I’m working on View B and it occurs to me that although this pattern is named “The Blouse Perfected“, it looks more like the perfect shirt for women.  Seriously, it has all the hallmarks of a perfect shirt.  It has a back yoke that extends over the shoulders just slightly onto the front.  It has the button placket front; collar WITH stand; single breast pocket and is slightly drop shouldered.  View A has the classic tailored sleeve, with cuff and sleeve placket placed in exactly the right place.  Most shirts, have a rolled or narrow hem. Louise, and I agree completely, prefers a much deeper hem. The depth of the hem, is the only difference I would note between a classic women’s shirt and The Blouse Perfected.
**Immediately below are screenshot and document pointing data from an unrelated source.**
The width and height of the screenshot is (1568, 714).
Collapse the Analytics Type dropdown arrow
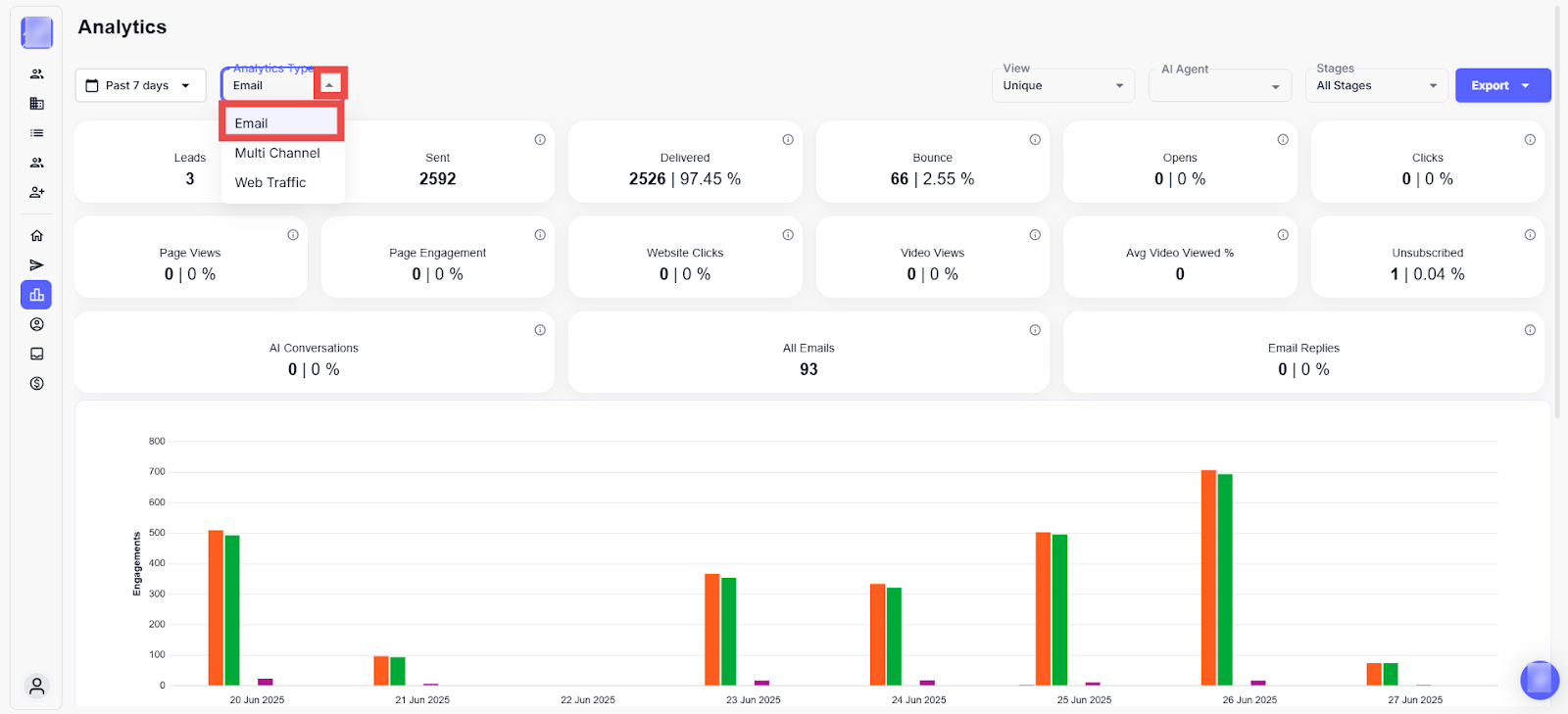329,85
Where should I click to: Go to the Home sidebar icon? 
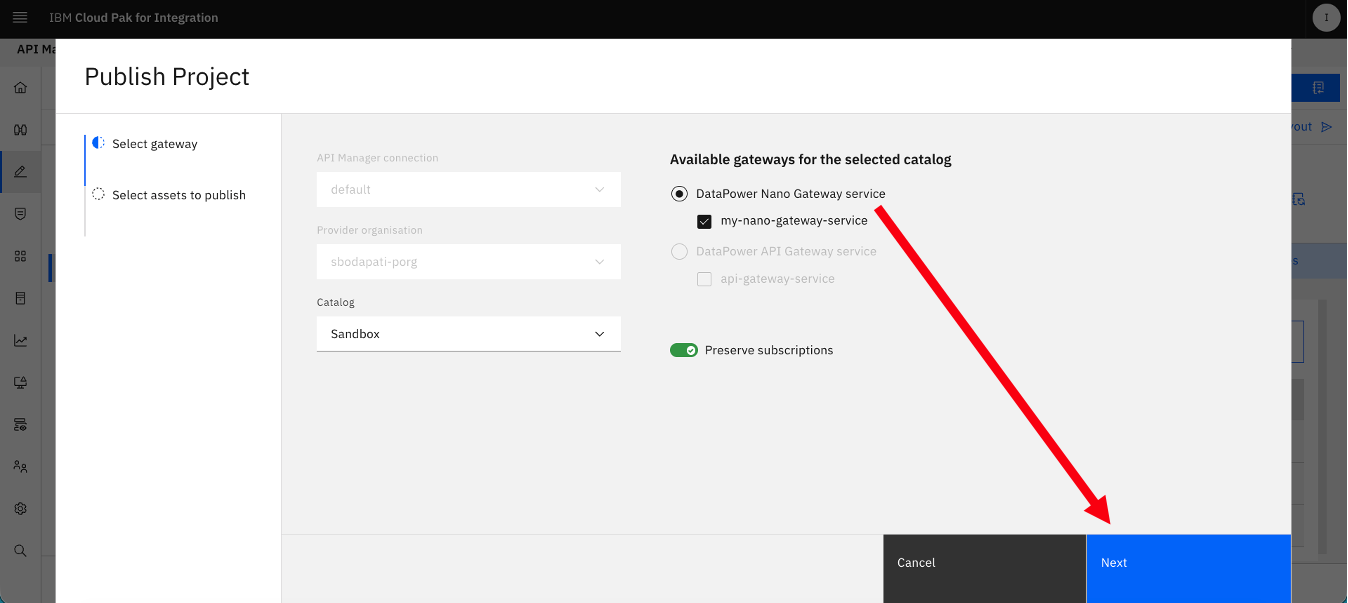click(x=20, y=88)
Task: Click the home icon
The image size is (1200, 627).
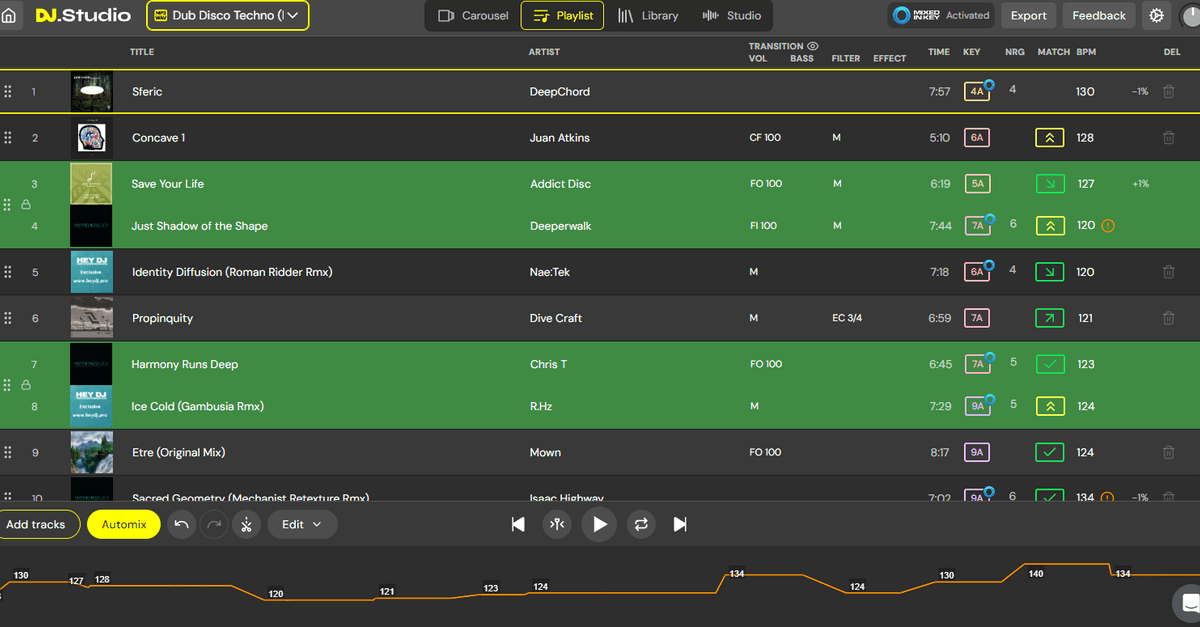Action: coord(9,16)
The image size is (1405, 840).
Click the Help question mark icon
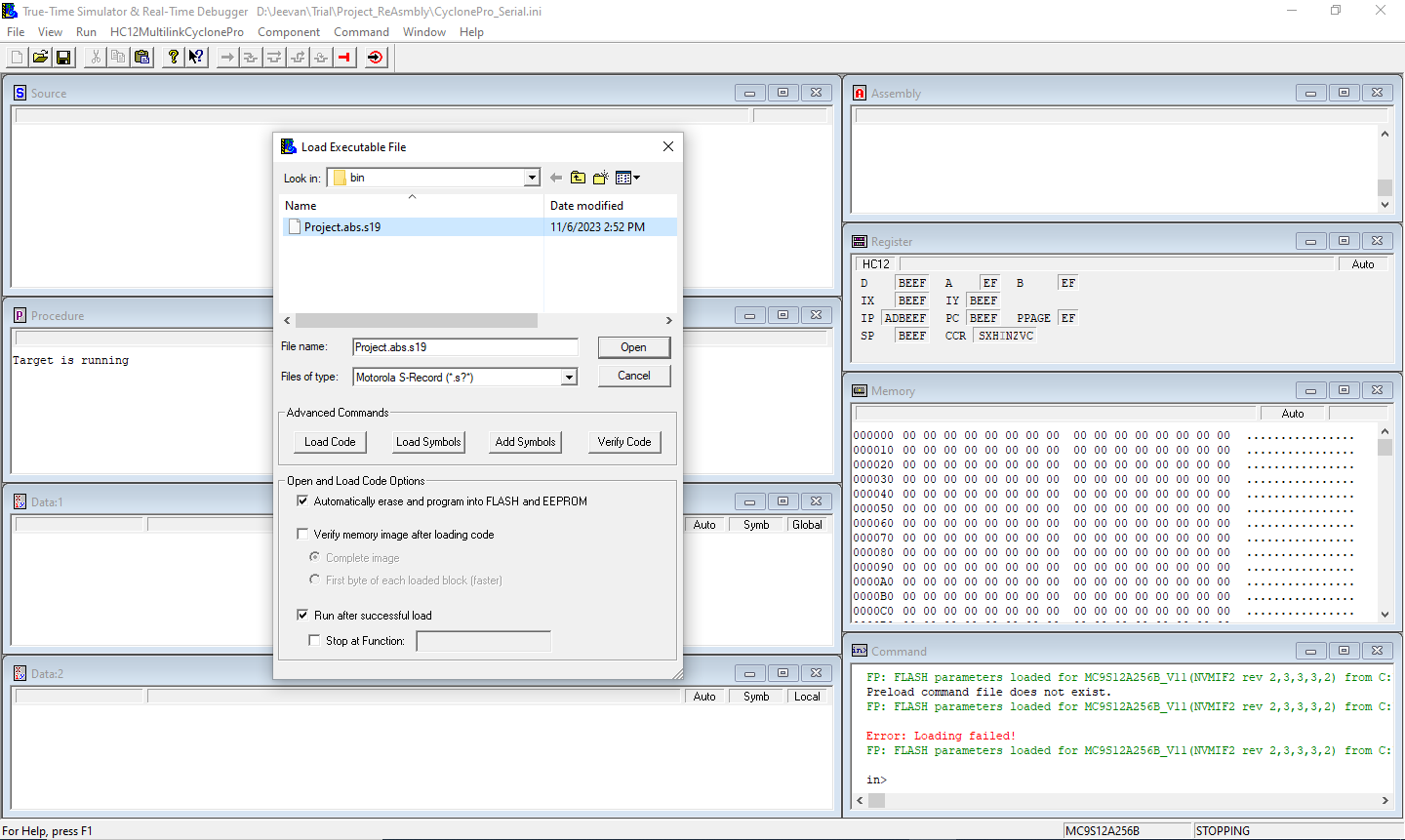[173, 57]
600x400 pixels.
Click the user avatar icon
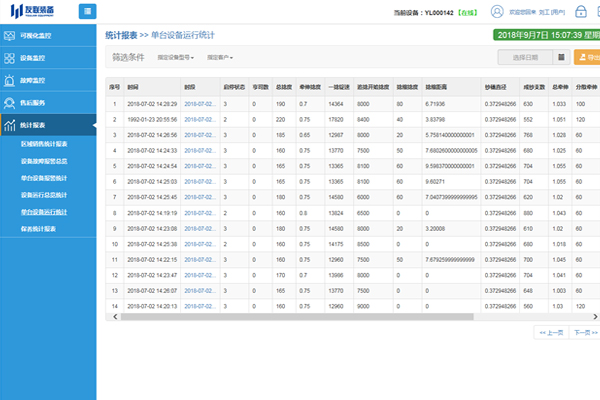499,12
I opted for View B because I knew I would be spending lots of time and effort on the collar and stand.  I wanted to breeze straight through the sleeve application.  I love View C, but probably won’t make it.  It’s very distinctive.  You know how I feel about distinctive garments.  I’m so looking forward to perfecting the fit for View A and B.  I do think this is a pattern I can use over and over.
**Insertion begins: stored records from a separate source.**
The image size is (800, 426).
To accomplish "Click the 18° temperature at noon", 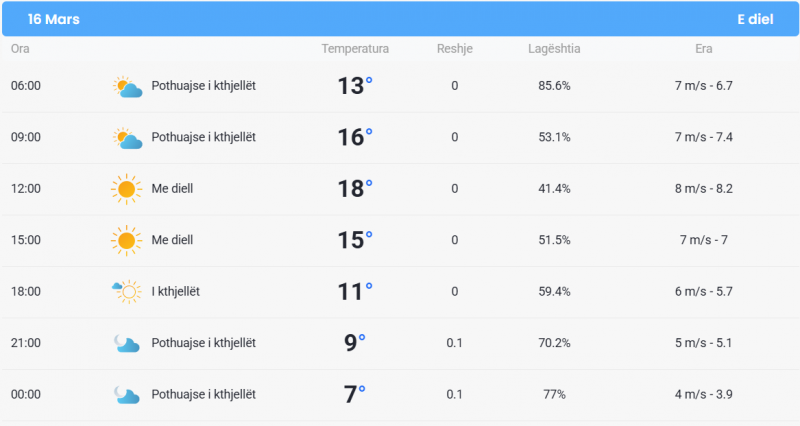I will [x=355, y=189].
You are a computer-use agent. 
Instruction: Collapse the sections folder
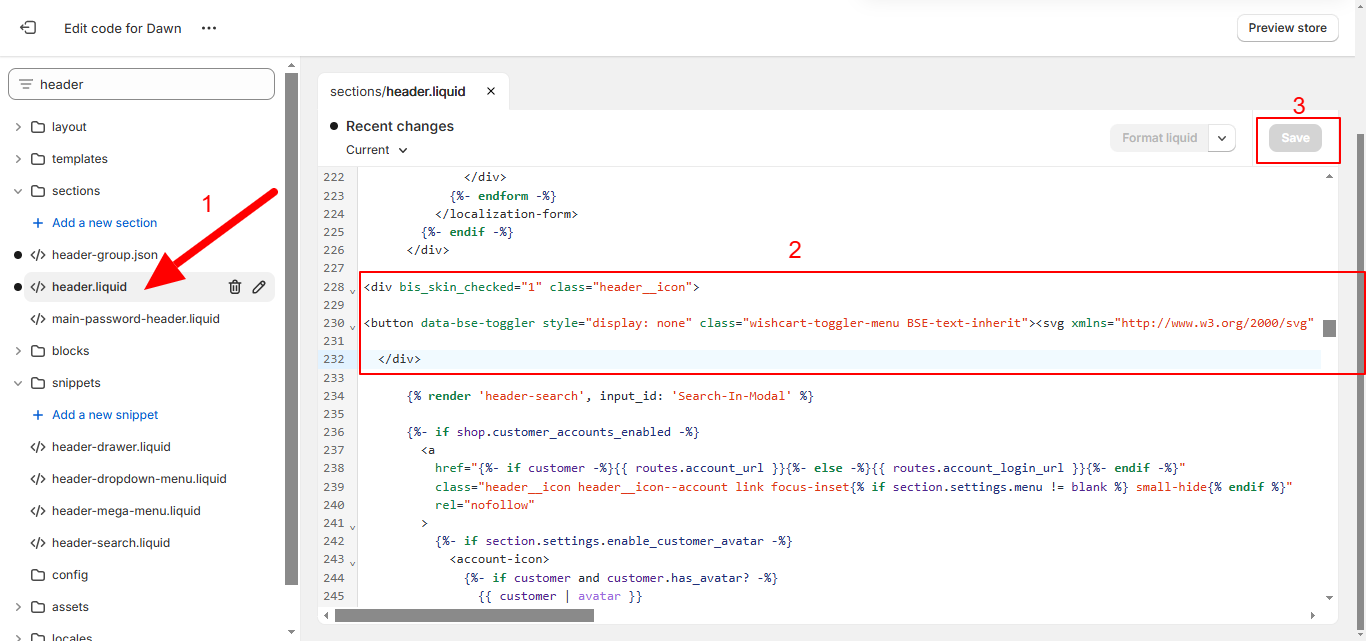(18, 191)
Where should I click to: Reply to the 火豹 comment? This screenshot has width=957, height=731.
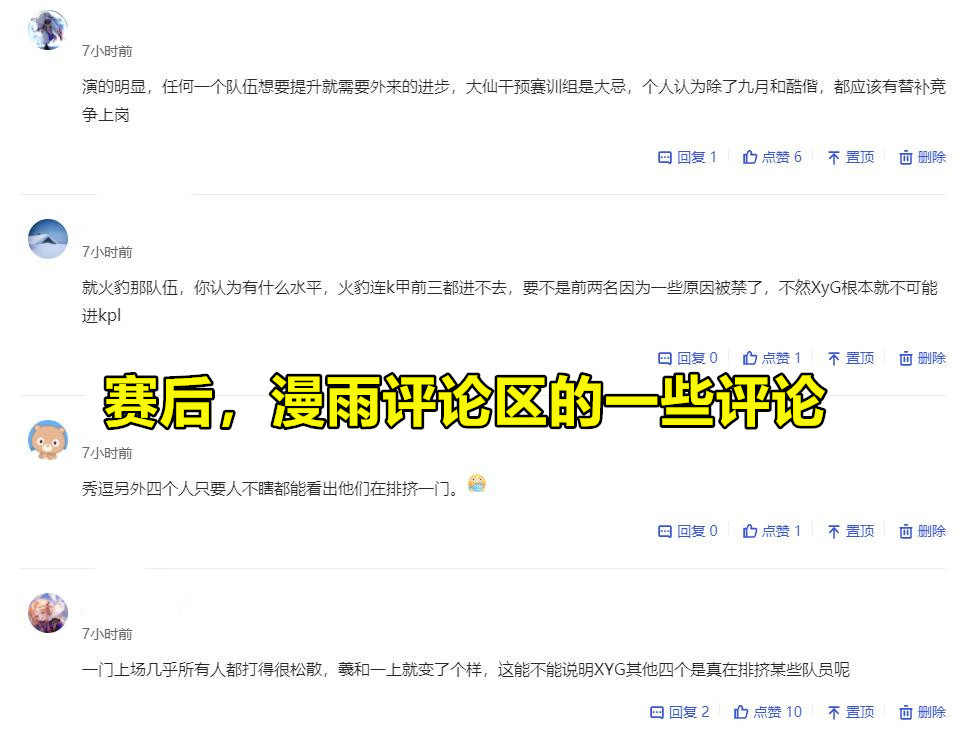tap(687, 358)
I’m using a fine 100% linen from Fabricmart.  I’ve never worked with a linen like this before.  I like linen. It’s always been a pleasure to sew, but it seems to continue shrinking with each wash.  I preshrunk this twice and them steamed heavily.   This linen is so smooth. It is lightweight, but I wouldn’t call this handkerchief linen.  It’s also opaque- not transparent at all.  It is quite fluid;  drapes and swings nicely.  I’m totally beguiled by it’s wonderful qualities which turned into horrors during sewing.
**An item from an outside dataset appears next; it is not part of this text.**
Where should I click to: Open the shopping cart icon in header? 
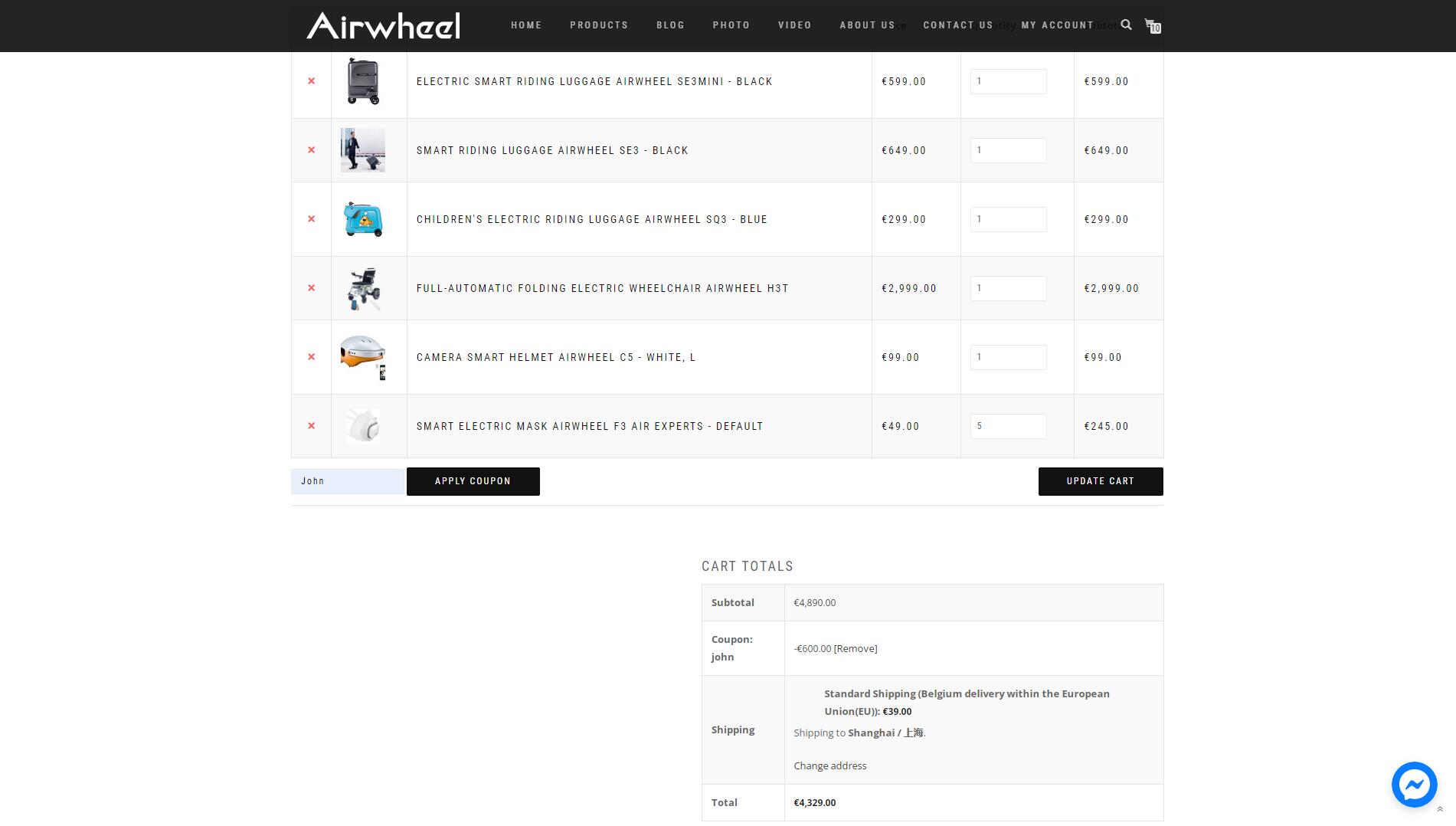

I did say I loved Louise’s instructions?  I followed them carefully for the collar and stand.  They are similar to Debbie Cook’s instructions but there are several important differences.  It’s one of those things you have to try for yourself and determine which is best for you.   I’m so glad I followed Louise instruction to put those small pieces on the ironing board and on top of the pattern piece to fuse the interfacing.  You kind of scoot the fabric around so that it’s the same shape as the pattern piece.  My wonderful, fluid linen flowed all over the place, totally losing it’s shape.  And get this, it grew.  The collar (cut mostly on the bias) grew by 1″.  The stand grew only a little. I didn’t check the other non-interfaced pieces.  My thought is, not to adjust the pattern according to the fit of this linen.  I don’t trust the fabric.  I also had a horrible time with the front plackets entirely because of the fabric.  I clipped as instructed and tried to fold the plackets using my metallic hem template. What a disgusting mess.  Pressed all that out and tried marking with a disappearing marker.  OK, it marked fine.  But when I tried to fold on the marked line, it wiggled back and forth like some kind of panicked snake.Finally, I basted (love the basting stitch on my HV Ruby) along the lines, folded on the basting and finger pressed every 2 inches before pressing at the ironing board.
That did work. I was just concerned because my top stitching looks to be a scant 1/4″ when the pattern dictated top stitching a full 1/4″.  Collars, stands and necklines are all carefully drafted with close tolerances.  I was uneasy about being off even 1/8″.


But I persisted.  I’d read an instruction; execute the instruction.  It was going really, really well even if it was slow. I didn’t have to rip anything out or resew.  I got the stand on.  I got the collar in and basted to the back stand.  I carefully and accurately top stitched the stand.  Oh my Gosh it was beautiful.  I’m getting close to RTW perfection with the stands.  The public areas look perfect. I’m off in 2 places on the inside back of the collar.  No one but me will every know this stand is not perfectly executed.  I’m doing the happy dance.


It’s been a long day and I place the work-in-progress on my dressform.  Despite the fact this linen as been a b*tch, it looks great on the dress form. I may have a little more ease than desired across the bust and under the arms. The under collar pulls the upper collar to the wrong side just barely 1/8″.  The plackets overlap beautifully.  That pocket is gorgeous.  I turn the dressform so I can see the back




W-T-H????   I’ve inserted the collar upside down and in easing have gotten it off-centered. What the H??? am I going to do with this?